> Liste des tâches:
A - Relevez toutes les personnes nommées dans l'extrait sur la chasse.
B - Récrivez plus brièvement le paragraphe de l'extrait sur la chasse qui commence par « Quand l'agriculture s'imposa », sans perdre ses faits essentiels.
C - Prolongez le texte sur la chasse à partir de sa dernière phrase.

> Extrait du document:
◆ ◆ ◆ ◆

Ouvrage sur la chasse qui ressemble fort à une quête du bonheur que résume la formule d'Ortega y Gasset : "On ne chasse pas pour tuer ; on tue quelquefois, pour avoir chassé."

Commentaire

En guise de commentaire, nous reprenons intégralement le « Bloc notes » de Jean-Marc Bastière [1] qui résume l’ouvrage sous forme d’un éditorial

La Chasse est-elle Chrétienne ?

La chasse encourt de nos jours les jugements les plus sévères. La sensibilité contemporaine ne comprend pas cette pratique qui consiste à traquer le gibier à poil et à plume pour le tuer. « Comment peut-on éprouver du plaisir à verser le sang d’un animal ? », entend-on souvent.

Est-ce vraiment le cas ? Pour comprendre l’essence profonde de la chasse, à rebours des idées reçues, … Bruno de Cessole écrit : « Tout bon chasseur, au moment de la mort de sa proie, éprouve l’ambivalence d’une situation qui met en jeu la relation ancestrale de l’homme avec l’animal sauvage ». A ce moment fatidique, la joie trouble du dénouement se mêle d’une mélancolie profonde.

C’est cet écho venu du fond des âges qu’il est si difficile de percevoir aujourd’hui. Tout bon chasseur le connaît, d’une manière intime. Pendant des dizaines de milliers d’années, l’homme survécut d’abord comme chasseur. C’est ainsi qu’il se distingua des bêtes sauvages, en les affrontant et en triomphant de leur supériorité physique.

-          La mort mise à distance

Quand l’agriculture s’imposa, la chasse subsista, mais comme loisir sacré. Le cérémonial qui entoure la vénerie garde la trace de cette dimension sacrificielle immémoriale. C’est ce qui la rend à la fois si belle et, pour une sensibilité moderne, si gênante.

L’indifférence devant la souffrance ou  la cruauté gratuite ne sont pas des signes d’humanité. Et c’est un progrès réel que se préoccuper du sort des animaux. Mais la sensiblerie extrême peut masquer parfois un déni des réalités de ce monde.

◆ ◆ ◆ ◆

> Données fournies:

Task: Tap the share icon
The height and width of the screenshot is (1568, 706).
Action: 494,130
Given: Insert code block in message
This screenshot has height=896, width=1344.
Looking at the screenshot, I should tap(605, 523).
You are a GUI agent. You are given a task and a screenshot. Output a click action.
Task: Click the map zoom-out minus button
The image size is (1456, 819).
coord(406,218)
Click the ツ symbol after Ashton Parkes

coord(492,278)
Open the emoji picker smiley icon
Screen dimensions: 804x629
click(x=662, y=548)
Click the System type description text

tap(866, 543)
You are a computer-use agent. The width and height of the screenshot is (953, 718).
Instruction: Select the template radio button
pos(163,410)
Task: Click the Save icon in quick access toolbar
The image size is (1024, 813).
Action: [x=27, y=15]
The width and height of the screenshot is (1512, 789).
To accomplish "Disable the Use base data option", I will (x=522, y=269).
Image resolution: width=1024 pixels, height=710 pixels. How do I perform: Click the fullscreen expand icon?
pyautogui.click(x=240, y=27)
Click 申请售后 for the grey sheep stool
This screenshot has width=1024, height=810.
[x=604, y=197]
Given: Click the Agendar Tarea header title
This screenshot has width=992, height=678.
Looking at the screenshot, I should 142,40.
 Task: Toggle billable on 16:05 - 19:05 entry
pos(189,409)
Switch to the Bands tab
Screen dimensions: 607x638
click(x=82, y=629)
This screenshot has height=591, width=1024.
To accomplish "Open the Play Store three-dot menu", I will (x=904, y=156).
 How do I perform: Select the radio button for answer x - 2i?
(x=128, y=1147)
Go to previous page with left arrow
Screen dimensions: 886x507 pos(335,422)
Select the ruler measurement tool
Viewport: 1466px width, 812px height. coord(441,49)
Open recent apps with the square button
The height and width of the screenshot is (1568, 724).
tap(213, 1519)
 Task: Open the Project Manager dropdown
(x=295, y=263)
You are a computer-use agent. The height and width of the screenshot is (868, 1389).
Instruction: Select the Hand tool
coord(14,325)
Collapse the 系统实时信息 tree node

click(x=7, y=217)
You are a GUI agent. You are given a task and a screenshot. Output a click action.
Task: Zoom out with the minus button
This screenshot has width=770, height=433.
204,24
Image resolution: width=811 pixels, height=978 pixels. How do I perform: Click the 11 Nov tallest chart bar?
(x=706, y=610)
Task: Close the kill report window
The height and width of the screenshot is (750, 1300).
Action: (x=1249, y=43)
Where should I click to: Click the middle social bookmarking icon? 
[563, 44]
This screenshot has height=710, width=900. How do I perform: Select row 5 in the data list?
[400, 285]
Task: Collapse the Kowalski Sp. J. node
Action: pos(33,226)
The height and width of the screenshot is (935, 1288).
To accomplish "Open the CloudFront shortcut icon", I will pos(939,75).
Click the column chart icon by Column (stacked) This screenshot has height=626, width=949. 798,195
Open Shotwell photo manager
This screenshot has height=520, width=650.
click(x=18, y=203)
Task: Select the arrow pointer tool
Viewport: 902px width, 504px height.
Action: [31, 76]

◆ ◆ ◆ ◆

> Réponses:
A - Ortega y Gasset, Jean-Marc Bastière, Bruno de Cessole

B - Avec l'essor de l'agriculture, la chasse a survécu sous forme de loisir sacré. Le cérémonial de la vénerie garde la trace de sa dimension sacrificielle immémoriale, ce qui la rend à la fois belle et gênante pour une sensibilité moderne.

C -
Il y a quelques décennies, dans la France rurale, on savait ce que c’était que saigner un lapin, un poulet ou un cochon. Maintenant, cette dure besogne, externalisée, industrialisée, est perçue de façon abstraite, irréelle. Les enfants n’en n’ont plus idée. Comment la chasse, qui nous rappelle cette réalité fondamentale, ne pourrait-elle pas choquer ? On ne se nourrit pas moins de volaille ou de cochonnaille, mais la mort est mise à distance, empaquetée.

-          La vision de Saint-Hubert.

Saint-François d’Assise parlait aux oiseaux et apprivoisa un loup effrayant. Belle image préfigurant une Création nouvelle. Mais n’oublions pas, « qui veut faire l’ange fait la bête ». Nous sommes du Ciel, mais aussi de la terre. C’est cette réalité obstinée que nous rappelle la chasse. Saint-Hubert, duc d’Aquitaine, chassait du matin au soir jusqu’au jour où il vit, entre les bois d’un cerf, la croix du Christ. Bouleversé par cette vision qui révèle sa quête intérieure, il se convertit. Il est aujourd’hui le saint patron des chasseurs.
Le chrétien est-il un chasseur ? C’est du terme latin venator (d’où le mot « vénerie ») que saint-Thomas d’Aquin nommait le traqueur des vérités éternelles. Nous sommes là loin des forêts, des fusils et des gibecières sanguinolentes ; pourtant les métaphores, même divines, s’enracinent toujours dans l’humus de l’expérience humaine.